§ **Problem requirements**: Locate every line in the listing that contains the word "screenshot" and copy each such line.

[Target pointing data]

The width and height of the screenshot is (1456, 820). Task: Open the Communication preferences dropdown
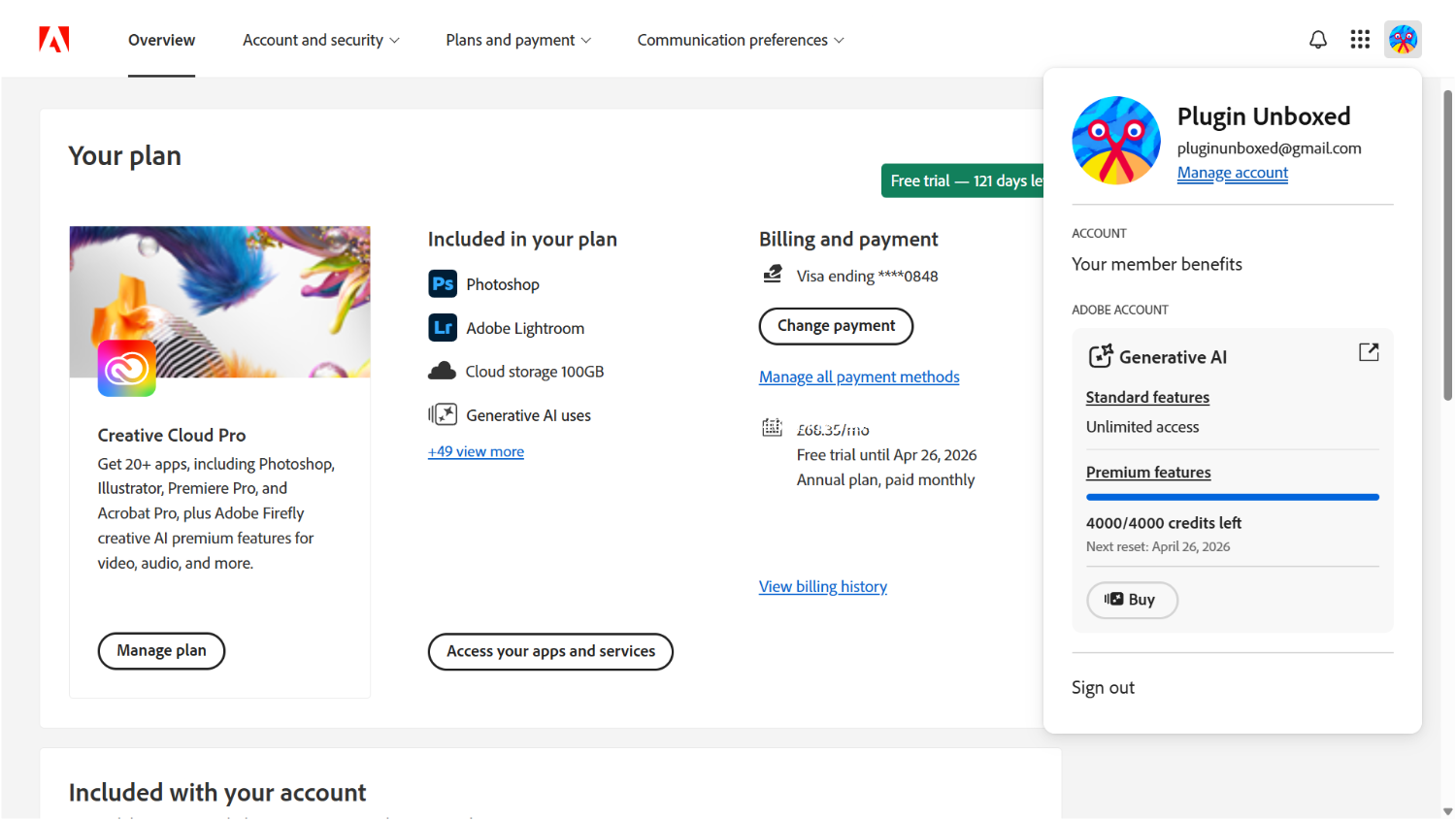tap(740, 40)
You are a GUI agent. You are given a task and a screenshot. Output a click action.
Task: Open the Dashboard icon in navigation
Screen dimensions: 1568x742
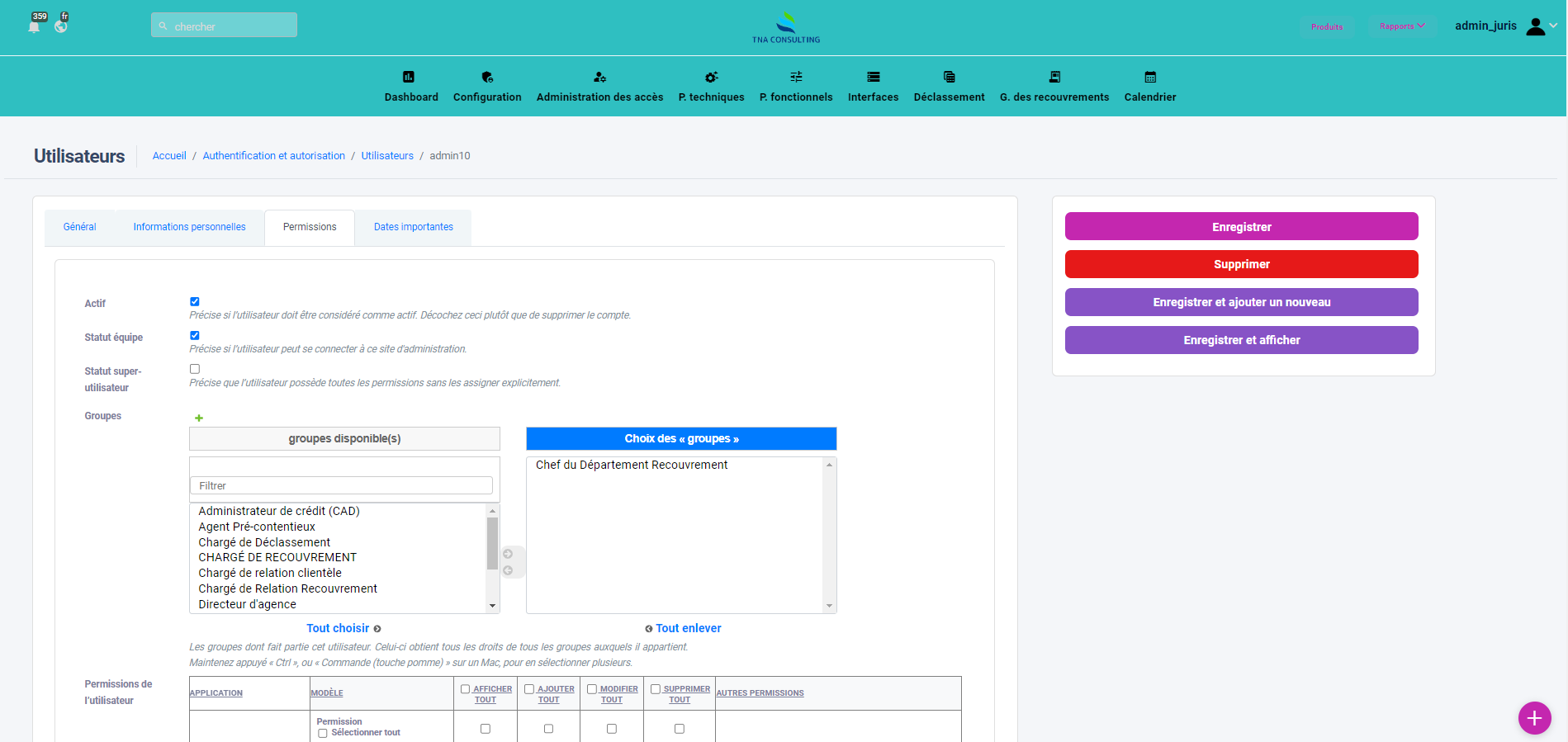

§ **Answer in full**:
The width and height of the screenshot is (1456, 820). Task: Open the Communication preferences dropdown
You are a GUI agent. You are given a task and a screenshot. Output a click action.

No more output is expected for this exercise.